1. It is a bijection (that is, both injective and surjective),
2. it is continuous, and
3. it has a continuous inverse $\varphi^{-1} \colon Y \to X.$

Two spaces for which there is such a homeomorphism are called homeomorphic.  As it turns out, homeomorphic spaces have the same topological properties.

In what follows, we will construct several interesting homeomorphisms to train our skills:

### Disks and squares

Consider the unit disk $D_2$ and the unit square $\square_2$ defined by

$\begin{array}{l} D_2 = \{ x=(x_1,x_2) \in \mathbb{R}^2 : x_1^2 + x_2^2 \leq 1 \}\\ \square_2 =\{ x=(x_1,x_2) \in \mathbb{R}^2 : \lvert x_1 \rvert \leq 1, \lvert x_2 \rvert \leq 1 \} \end{array}$

We construct a homeomorphism $\varphi \colon \square_2 \to D_2$ as follows:

$\varphi(x_1,x_2) = \begin{cases} 0 &\text{if } (x_1,x_2) = (0,0),\\ \displaystyle{\frac{\text{max}(\lvert x_1 \rvert, \lvert x_2 \rvert )}{\sqrt{x_1^2 + x_2^2}}} ( x_1,x_2)&\text{otherwise.} \end{cases}$

This function maps for each $0 < d \leq 1$, the border of each square $\{ (x_1,x_2) \in \mathbb{R}^2 : \text{max}( \lvert x_1 \rvert, \lvert x_2 \rvert) \leq d \}$ into the circle of radius $d$ centered at the origin; the manner in which these sets map into each other indicates why the function $\varphi$ is a bijection.  It is very easy to check its continuity as well, and I leave that task to the reader.

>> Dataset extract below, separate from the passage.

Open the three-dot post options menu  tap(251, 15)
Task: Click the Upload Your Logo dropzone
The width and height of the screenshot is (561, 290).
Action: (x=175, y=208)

An inverse to this function is constructed in a similar way, so that each circle is mapped to the border of a square:

$\varphi^{-1}(y_1,y_2) = \begin{cases} 0 &\text{if } (y_1,y_2) = (0,0),\\ \displaystyle{\frac{\sqrt{y_1^2+y_2^2}}{\text{max}(\lvert y_1\rvert, \lvert y_2\rvert)}}(y_1,y_2) &\text{otherwise.}\end{cases}$

### An open interval and the real line

Let us find an homeomorphism from the unit interval $(-1,1)$ into the real line $\mathbb{R}$ based in an interesting construction called stereographic projection.  We start by mapping each $t \in (-1,1)$ into an angle $\theta \in (-\pi, \pi)$ by simple multiplication: $\theta = \pi t$.  This angle gives a single element in the unit circle $(\cos \pi t, \sin \pi t)$, except the point $(-1,0).$  The stereographic projection turns each point of the circle different than $(-1,0)$ into a unique point in the plane with coordinates $\big(1,\varphi(t) \big),$  where

$\varphi(t) = \displaystyle{ \frac{2\sin \pi t}{\cos \pi t +1} }.$

This is the function we are looking for.  Its continuity is easy to prove, and so are its one-to-one and onto properties.  In order to construct the inverse map, trace back from the real line to the vertical line $\{(1,s) : s \in \mathbb{R}\},$ from there to the unit disk by the inverse of stereographic projection through the point $(-1,0)$, and find the angle of the corresponding image.  Division by $\pi$ offers you a value in the unit interval $(-1,1).$  This value is the image of the inverse $\varphi^{-1}.$   I leave the construction of the analytical expression of this function to the reader as a nice exercise.